Speaker 1:Tonight we're going to talk about the whole issue of when you're kids and you're talking to them and they're like enough, dad, that's too much. You ever have that problem in your family? I know that you guys that are watching probably never do, but I did, and I get a lot of this with guys trying to get their kids to pay attention. And tonight we're going to take a short make a short segment here and it's out of chapter one of the Father You've Always Wanted. Now, if you've not gotten your copy yet, you can get this online. You can go to our website. It's fatherdifferencecom. You can get a copy or you can get a digital copy from Kindle and get it right away. If you're outside of the country, we've got a new friend joining us from England tonight, and so right away. If you're outside of the country, we got a new friend joining us from England tonight, and so right here and that is a way that's hilarious.
Speaker 1:I know, josh, you know people are saying you could get thrown in prison the way you fed your kids. I said no, they're my kids and they were hungry and guess what? They turned into amazing young men and I couldn't get away with that with my little grandbaby daughters. So they were. If they didn't want to eat, it didn't matter what I did. I mean. No, that's true, but how many of you have, you know, gotten in a place with your kids to where they just don't, no matter how loud you get, it's you know, they just don't listen. And you want to learn some keys tonight about really how to break through as a father, into the life of your kids.
Speaker 1:I'm talking about again this book, the Father You've Always Wanted, and the subtitle is how God Heals your Father Wounds, and it's so much more. It's a book we're going to go through on our live sessions on Tuesday night with men and Thursday at 12 o'clock, pacific Standard Time with moms. So, if you're interested, spread the word Love to have you there. And so let's get into the material tonight and talk a little bit about kind of what we've been learning. And we talked about this verse last week.

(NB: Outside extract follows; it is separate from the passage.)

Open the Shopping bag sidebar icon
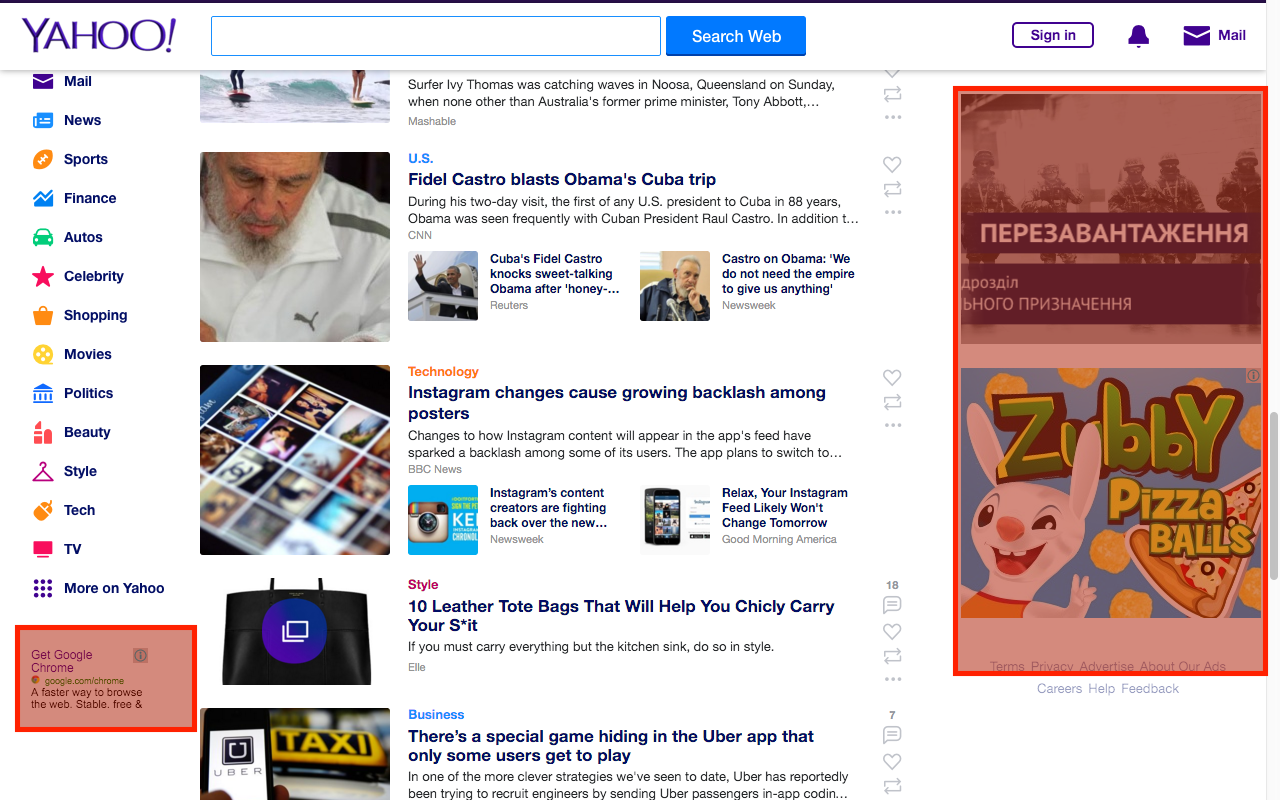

Speaker 1:And we talked about this verse last week and that is, you know, paul's prayer for you, for me, is that I pray that the eyes of your heart might be enlightened or open, in order that you might know the hope to which God has called you, to hope God's called you to this powerful place in your life where you discover His love for you in such a profound way it begins to reshape you as a dad. It begins to shape you as a father and really helps you become the father maybe that some of you struggle to have with your own dad. Because here's the truth about dads you can be the best father. You still make mistakes. I can tell Luke puts his hand up there probably Dad, you made a lot of mistakes. Yeah, we do.
Speaker 1:The awesome part of Jesus coming in his story and his plan was to introduce us to the Father. If we're married, how we date a girl, if we're single, how we get a job, how we do what we do, we live in this relationship with God the Father the way Jesus did, and it resets us in the core of how we see ourselves, in the core of where we see ourselves, because most of the struggles that you and I have as men in the world, in life, in everything, is when we're not clear about who God's called us to be. I was on the phone today with a new young squire from England, a powerful young man who's joined our program and is learning how to really connect to God the Father the same way Jesus did. There's something profound when you learn that truth and I'll talk about that a little bit later. And so let's talk a little bit about the way your dad kind of fathered you, how it kind of spoke in your life. I mean, what was he like? You know, what was his kind of mode? We looked at the Scripture that God wants to pray that either of our heart might be opened, and the reason why is that, dads, you matter more than you know and you think it's strange in the world that the number one target on the back of people in the world is not their political party although there's a lot of wickedness and evil going on with this election here in our country, in America and around the world but the biggest group that's being attacked in the world are fathers. And the reason that is is because if the devil can knock you out Dad, guess what he's going to get? Access to your children. They're going to have this missing piece, and I included.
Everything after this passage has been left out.